The dataset used follows the following organization scheme:

├── Train.txt  
├── Test.txt  
├── data
│   ├── hash001
│       ├──   frame0001.png
│       ├──   frame0002.png
│       ├──   ...
│   ├──  hash002   
│   ├── ...
│   └── hash0325  
├── masks
│   ├── hash001.png
│   ├── hash002.png   
│   ├── ...
│   └── hash0211.png 

The dataset consists of two text files train.txt and test.txt. These text files have a list of hashes. These hashes are the names of folders containing the training and testing data. Each hash folder consists if 100 consecutive gray-scale images from a cilia movement video. The data is divided into 65/35, 211 images for training and 114 images for testing. Each image in the training folder consists of a corresponding mask image in the mask folder. So there are a total of 211 mask images. We have to predict the mask for the other 114 images. The name of the mask image corresponds to the hash folder name in the data folder.

Approach

We decided, after spending some time pouring over the Tiramisu model, to go with a U-net model.
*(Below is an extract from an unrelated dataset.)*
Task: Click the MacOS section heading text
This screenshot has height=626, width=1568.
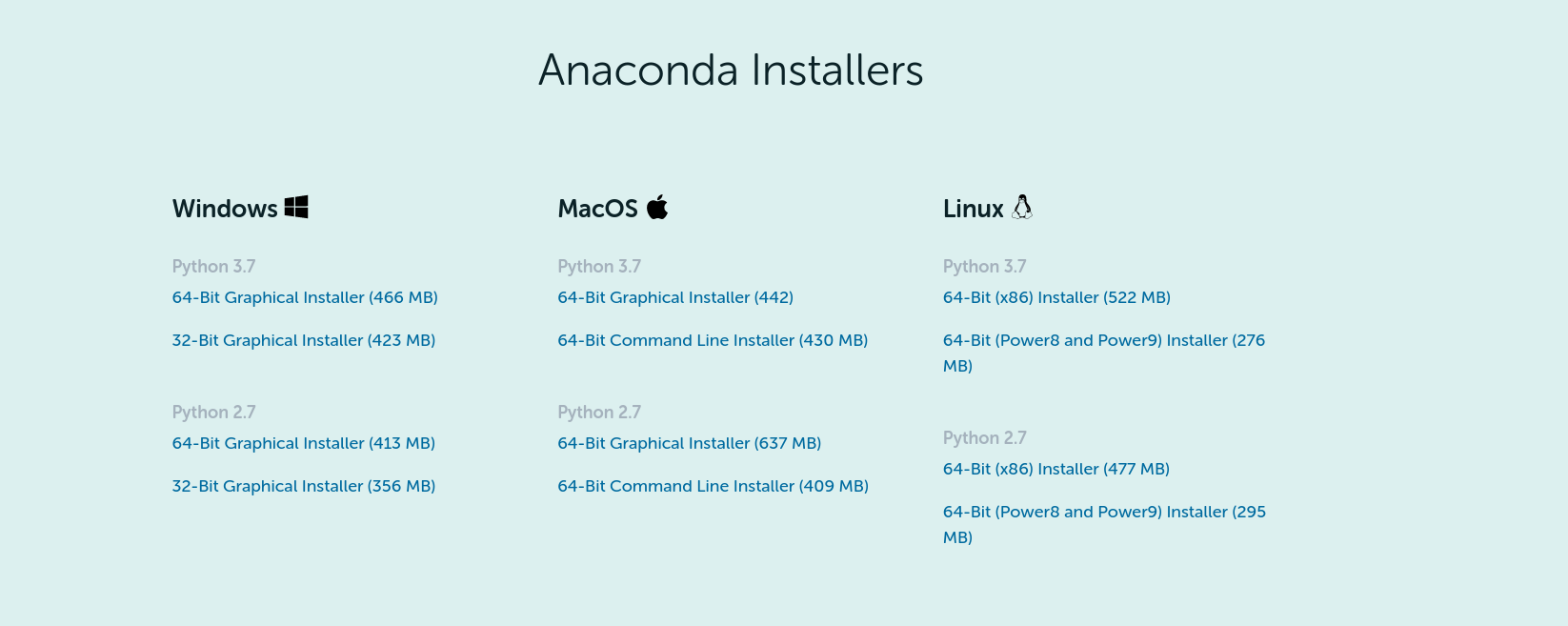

U-net is a convolutional neural network that was modified by its creators to work with fewer training images and yeild more precise results.
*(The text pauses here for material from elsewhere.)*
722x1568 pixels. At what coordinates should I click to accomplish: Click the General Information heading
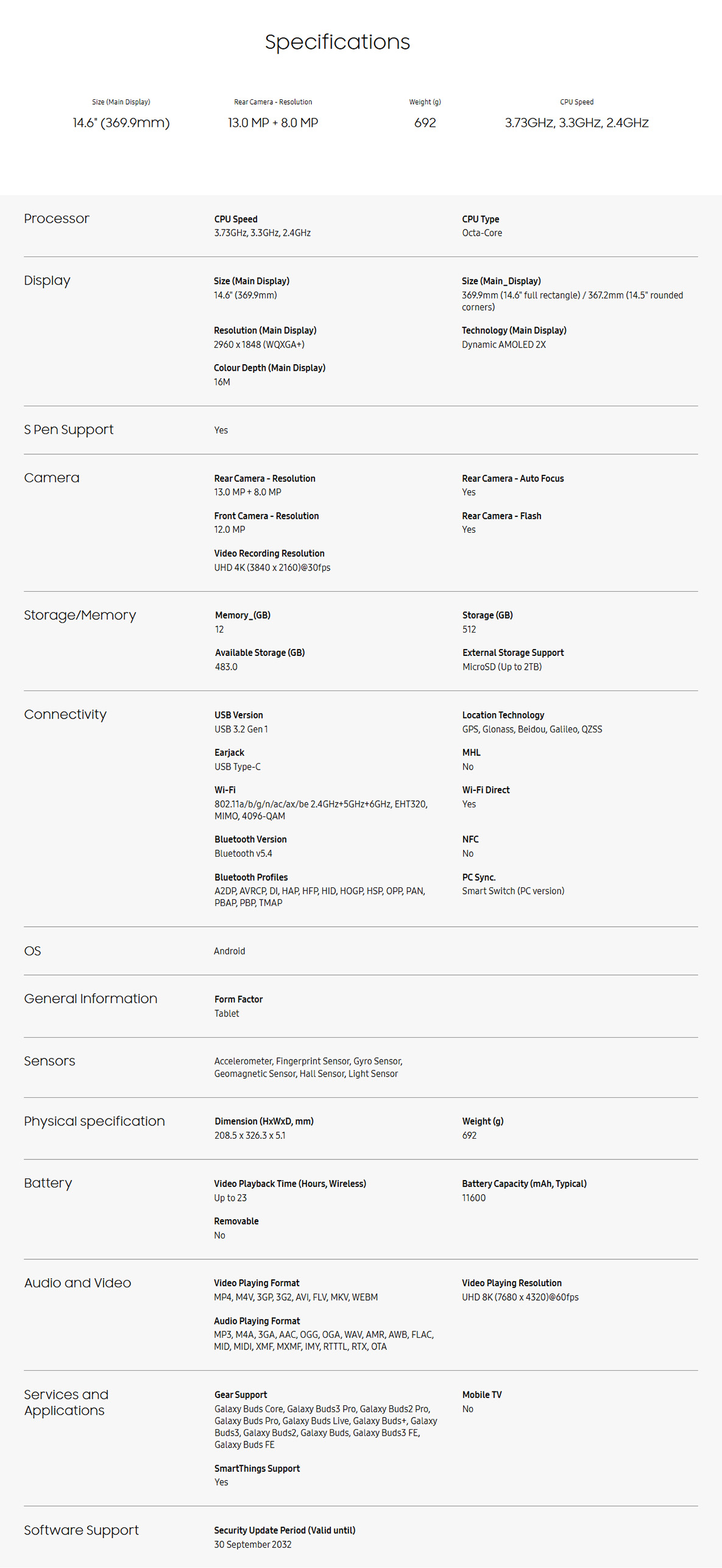click(x=91, y=999)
E. Shelhamer, J. Long and T. Darrell, "Fully Convolutional Networks for Semantic Segmentation," in IEEE Transactions on Pattern Analysis and Machine Intelligence, vol. 39, no. 4, pp. 640-651, 1 April 2017, doi: 10.1109/TPAMI.2016.2572683.

Preliminary Results

cilia results

After 10 epochs at 16 steps per epoch, the U-net model produces decent results very quickly. For future work, we could improve the results through preprocessing.

Project Organization

├── LICENSE
├── Makefile           <- Makefile with commands like `make data` or `make train`
├── README.md          <- The top-level README for developers using this project.
├── data
│   ├── external       <- Data from third party sources.
│   ├── interim        <- Intermediate data that has been transformed.
│   ├── processed      <- The final, canonical data sets for modeling.
│   └── raw            <- The original, immutable data dump.
│
├── docs               <- A default Sphinx project; see sphinx-doc.org for details
│
├── models             <- Trained and serialized models, model predictions, or model summaries
│
├── notebooks          <- Jupyter notebooks. Naming convention is a number (for ordering),
│                         the creator's initials, and a short `-` delimited description, e.g.
│                         `1.0-jqp-initial-data-exploration`.
│
├── references         <- Data dictionaries, manuals, and all other explanatory materials.
│
├── reports            <- Generated analysis as HTML, PDF, LaTeX, etc.
│   └── figures        <- Generated graphics and figures to be used in reporting
│
├── requirements.txt   <- The requirements file for reproducing the analysis environment, e.g.
│                         generated with `pip freeze > requirements.txt`
│
├── setup.py           <- makes project pip installable (pip install -e .) so src can be imported
├── src                <- Source code for use in this project.
│   ├── __init__.py    <- Makes src a Python module
│   │
│   ├── data           <- Scripts to download or generate data
│   │   └── make_dataset.py
│   │
│   ├── features       <- Scripts to turn raw data into features for modeling
│   │   └── build_features.py
│   │
│   ├── models         <- Scripts to train models and then use trained models to make
│   │   │                 predictions
│   │   ├── predict_model.py
│   │   └── train_model.py
        ├── unit.ipynb  <- Notebook to build and train the model
│   │   └── unet.py
│   │
│   └── visualization  <- Scripts to create exploratory and results oriented visualizations
│       └── visualize.py
│
└── tox.ini            <- tox file with settings for running tox; see tox.readthedocs.io

Contributors

Please check Contributors file for details.

Authors

  • Aishwarya Venkataraj
  • Nathan Wynn
  • Yogesh Chaudhari

References

We referenced the Tensorflow documentation here in some of our .py files as a starting point to get acclimated to using the U-net model, but most of our final work only slightly extends from some of the code examples on the documentation site.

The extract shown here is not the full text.